But disabling PRE (which removes non empty latch), only results in
marginal performance improvement,
while disabling hoisting of 'w' array, with non-empty latch, seems to
gain most of the performance.
AFAIU, that was happening, because after disabling hoisting of 'w',
there wasn't a cache miss (as seen with perf -e
L1-dcache-load-misses),
on the load instruction inside the inner loop.


For the pdom heuristic, I guess we cannot copy AVAIL_OUT sets per
node, since that's quadratic in terms of CFG size.
Would it make sense to break interaction between PRE and hoisting,
only for the case when inserting into preds of pdom ?
I tried doing that in attached patch, where insert runs in two phases:
(a) PRE and hoisting, where hoisting marks block to not do PRE for.
(b) Second phase, which only runs PRE on all blocks.
This (expectedly) regresses ssa-hoist-3.c.

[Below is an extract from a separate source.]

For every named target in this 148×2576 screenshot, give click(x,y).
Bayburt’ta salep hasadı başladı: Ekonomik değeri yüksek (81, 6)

If the heuristic isn't acceptable, I suppose encoding distance of expr
within ANTIC sets
during compute_antic would be the right way to fix this ?
So ANTIC_IN (block) contains the anticipated expressions, and for each
antic expr, the "distance" from the furthest block
it's computed in ? Could you please elaborate a bit on how we could go
about encoding distance during compute_antic ?

Thanks,
Prathamesh


Thanks,
Prathamesh
>
> Richard.
>
> > Thanks,
> > Prathamesh
> > >
> > > Richard.
> > >
> > > > Thanks,
> > > > Prathamesh
> > > >
> > > >
> > > > >
> > > > > > >
> > > > > > > Note the difficulty to capture "distance" is that the distance is 
> > > > > > > simply not
> > > > > > > available at this point - it is the anticipated values from the 
> > > > > > > successors
> > > > > > > that do _not_ compute the value itself that are the issue.  To 
> > > > > > > capture
> > > > > > > "distance" you'd need to somehow "age" anticipated value when
> > > > > > > propagating them upwards during compute_antic (where it then
> > > > > > > would also apply to PRE in general).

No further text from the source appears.